→ **TASK TO CARRY OUT**:
In the text on Christians and art, which two Bible passages are cited as demanding that Christians advance into the world?

→ **TEXT UNDER STUDY**:
═══
The first problem to get out of the way is the base permissibility of creating or interacting with art, in light of its imperfect nature. Biblically speaking, this statement, bearing ‘imperfect’ rather than ‘totally corrupt,’ has no barring power, for two reasons. First, all human deeds and creations- each family, each back-hoe, each building, each meal, each sentence- are flawed, particularly those which flow from the unregenerate. The same reasoning, different in specifics but congruent in basis, applies to them as to art. To outlaw any interaction with the imperfect, therefore, would outlaw any interaction with the world at all, including the individual’s interaction with himself. Such a demand would be absurd, as thinkers from Augustine to Van Til have recognized (Van Til 87). Second, Christians have a calling to interact with this world. Both Genesis 1:28, the dominion mandate, and Matthew 28:18-20, the Great Commission, demand that Christians advance into the world in triumph, to reform and to sanctify, which, in this sinful world, necessitates interaction with the imperfect. For both these reasons, building on each other as they do, mere imperfection does not itself bar, though art’s goodness is yet unproved.
Thankfully for the artist, the Bible does provide solid positive direction towards artistic endeavor and interaction. At the most basic level, God called man to live in His image, an image which includes the greatest artistic work ever produced. He called him to produce works of art, from carving to poetry to song and beyond (Ex. 36:1; Eph. 5:19). To demand that any art so produced immediately be destroyed or cloistered from human eyes due to its inevitable imperfection would be absurd, a denial of God’s good gifts. Furthermore, God called man to create a culture which honored Him, separate from sin (holy). This command did not lapse with man’s ability to fulfil it, and art is a part of it (Lee 2:00; Van Til 57, 59-60). This responsibility necessitates interaction with the culture as it is (within the bounds of prudence), in order to draw a course from Is to Should Be. In order that this understanding might be complete, though, the Christian must approach art as art, according to its purpose. Therefore, Christians have a responsibility, insofar as their individual callings comport, to approach art as art, in addition to assessing it on other grounds (financial, educational, etc.), in order to see the good and the bad within it, in order to turn more closely to God.
This Christian prerogative to interact with art does not end with the end of art made by Christians. Pagan art, while generally morally inferior (if often more beautiful than the banal ugliness of some ‘Christian’ artists), still contains, by the grace of God, a measure of truth, goodness, and beauty (Van Til 108, 118). After all, though man is depraved and fallen, he still has an innate longing for and awareness of God, overwhelmed as it is by his hatred for Him (Rom. 1:20; Van Til 120). This innate knowledge of God’s character, both in the man’s own heart and as he sees the world with his senses, can produce in his art real virtue. Of course, much of what pagans make will be too immoral or too ugly to be worth the time it would take, but that does not make the entire grouping illegitimate. By God’s grace, good exists within the art, unwilling homage to the Lord of heaven and earth, homage which will someday open redound to him (Rev. 21:24). Thus, the Christian has the right and the duty to interact with some section of the art of both the regenerate and the unregenerate for these reasons at least, besides others unenumerated.
═══
→ **DATASET**:

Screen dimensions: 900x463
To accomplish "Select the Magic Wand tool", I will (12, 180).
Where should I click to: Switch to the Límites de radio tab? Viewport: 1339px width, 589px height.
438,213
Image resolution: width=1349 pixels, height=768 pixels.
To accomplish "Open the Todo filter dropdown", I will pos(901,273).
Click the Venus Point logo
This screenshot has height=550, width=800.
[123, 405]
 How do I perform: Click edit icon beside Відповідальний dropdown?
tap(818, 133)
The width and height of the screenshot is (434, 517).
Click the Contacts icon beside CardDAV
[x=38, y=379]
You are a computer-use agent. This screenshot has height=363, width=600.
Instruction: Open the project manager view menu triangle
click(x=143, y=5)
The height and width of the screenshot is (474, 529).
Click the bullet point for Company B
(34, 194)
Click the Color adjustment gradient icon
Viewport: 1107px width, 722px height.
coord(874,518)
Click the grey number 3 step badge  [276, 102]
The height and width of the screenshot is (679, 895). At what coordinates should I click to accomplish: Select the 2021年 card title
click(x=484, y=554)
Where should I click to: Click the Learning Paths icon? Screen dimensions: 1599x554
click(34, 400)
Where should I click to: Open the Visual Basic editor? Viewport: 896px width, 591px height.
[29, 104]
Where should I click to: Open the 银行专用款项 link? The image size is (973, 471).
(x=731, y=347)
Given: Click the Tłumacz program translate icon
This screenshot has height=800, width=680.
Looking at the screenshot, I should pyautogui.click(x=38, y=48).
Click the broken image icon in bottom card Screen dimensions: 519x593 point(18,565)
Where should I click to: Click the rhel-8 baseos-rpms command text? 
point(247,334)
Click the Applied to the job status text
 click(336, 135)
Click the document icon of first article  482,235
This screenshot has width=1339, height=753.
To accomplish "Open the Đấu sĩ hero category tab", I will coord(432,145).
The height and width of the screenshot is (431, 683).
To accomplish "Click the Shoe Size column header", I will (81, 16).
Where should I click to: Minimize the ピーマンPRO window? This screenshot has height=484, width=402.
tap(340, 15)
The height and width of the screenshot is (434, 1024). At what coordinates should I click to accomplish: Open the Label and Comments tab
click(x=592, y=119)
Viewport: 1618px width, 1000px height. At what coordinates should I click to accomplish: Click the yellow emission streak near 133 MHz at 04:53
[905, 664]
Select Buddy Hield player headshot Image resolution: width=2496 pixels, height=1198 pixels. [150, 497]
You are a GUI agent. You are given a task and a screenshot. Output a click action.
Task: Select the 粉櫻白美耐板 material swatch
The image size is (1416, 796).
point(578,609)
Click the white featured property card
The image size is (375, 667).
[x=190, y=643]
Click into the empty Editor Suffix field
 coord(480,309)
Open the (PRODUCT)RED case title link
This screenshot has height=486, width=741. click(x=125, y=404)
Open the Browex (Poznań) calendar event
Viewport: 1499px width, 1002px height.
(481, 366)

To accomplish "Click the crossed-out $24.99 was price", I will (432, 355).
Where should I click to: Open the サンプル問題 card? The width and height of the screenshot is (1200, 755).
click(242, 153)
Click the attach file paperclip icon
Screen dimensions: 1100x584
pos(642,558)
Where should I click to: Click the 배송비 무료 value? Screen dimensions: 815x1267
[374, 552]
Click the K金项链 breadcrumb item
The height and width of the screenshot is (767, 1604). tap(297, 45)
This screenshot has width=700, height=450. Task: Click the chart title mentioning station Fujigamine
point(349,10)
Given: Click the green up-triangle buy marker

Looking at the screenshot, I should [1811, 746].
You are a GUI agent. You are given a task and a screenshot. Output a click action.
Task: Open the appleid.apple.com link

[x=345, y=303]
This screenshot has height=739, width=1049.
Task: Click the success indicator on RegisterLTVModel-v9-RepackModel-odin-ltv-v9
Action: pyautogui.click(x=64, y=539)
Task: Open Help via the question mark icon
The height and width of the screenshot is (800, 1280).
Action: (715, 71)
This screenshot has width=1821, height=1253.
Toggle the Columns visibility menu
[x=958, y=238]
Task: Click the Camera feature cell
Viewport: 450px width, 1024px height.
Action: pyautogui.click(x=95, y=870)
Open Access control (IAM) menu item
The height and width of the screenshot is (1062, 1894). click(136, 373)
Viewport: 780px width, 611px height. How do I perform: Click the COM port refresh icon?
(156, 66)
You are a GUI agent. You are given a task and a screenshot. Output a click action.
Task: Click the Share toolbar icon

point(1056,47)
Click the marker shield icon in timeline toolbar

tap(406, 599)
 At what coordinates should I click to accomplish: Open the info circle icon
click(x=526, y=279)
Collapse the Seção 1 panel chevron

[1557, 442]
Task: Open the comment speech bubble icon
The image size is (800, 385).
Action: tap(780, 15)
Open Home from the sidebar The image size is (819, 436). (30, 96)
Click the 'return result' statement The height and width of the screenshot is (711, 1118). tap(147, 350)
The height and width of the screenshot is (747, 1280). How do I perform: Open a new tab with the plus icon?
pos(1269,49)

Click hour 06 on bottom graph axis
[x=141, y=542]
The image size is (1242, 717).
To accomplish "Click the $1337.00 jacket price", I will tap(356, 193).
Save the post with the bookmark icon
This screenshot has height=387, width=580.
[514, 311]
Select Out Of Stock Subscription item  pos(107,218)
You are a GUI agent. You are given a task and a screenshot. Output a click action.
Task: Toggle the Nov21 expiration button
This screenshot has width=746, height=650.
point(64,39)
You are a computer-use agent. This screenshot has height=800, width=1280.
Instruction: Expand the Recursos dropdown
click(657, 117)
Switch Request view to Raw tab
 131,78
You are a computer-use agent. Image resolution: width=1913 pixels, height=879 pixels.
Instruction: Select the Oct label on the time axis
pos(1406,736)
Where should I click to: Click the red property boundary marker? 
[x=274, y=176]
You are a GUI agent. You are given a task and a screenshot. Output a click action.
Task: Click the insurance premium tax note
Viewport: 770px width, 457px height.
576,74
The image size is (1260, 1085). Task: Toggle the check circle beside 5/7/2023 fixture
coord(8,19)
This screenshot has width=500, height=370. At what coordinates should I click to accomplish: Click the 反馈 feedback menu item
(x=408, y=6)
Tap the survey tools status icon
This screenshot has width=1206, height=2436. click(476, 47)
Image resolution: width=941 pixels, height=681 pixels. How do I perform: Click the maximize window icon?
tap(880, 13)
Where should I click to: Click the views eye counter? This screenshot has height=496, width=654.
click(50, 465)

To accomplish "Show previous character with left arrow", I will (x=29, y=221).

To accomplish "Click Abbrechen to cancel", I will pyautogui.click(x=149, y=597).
═══
→ **REPLY**:
Genesis 1:28, the dominion mandate, and Matthew 28:18-20, the Great Commission.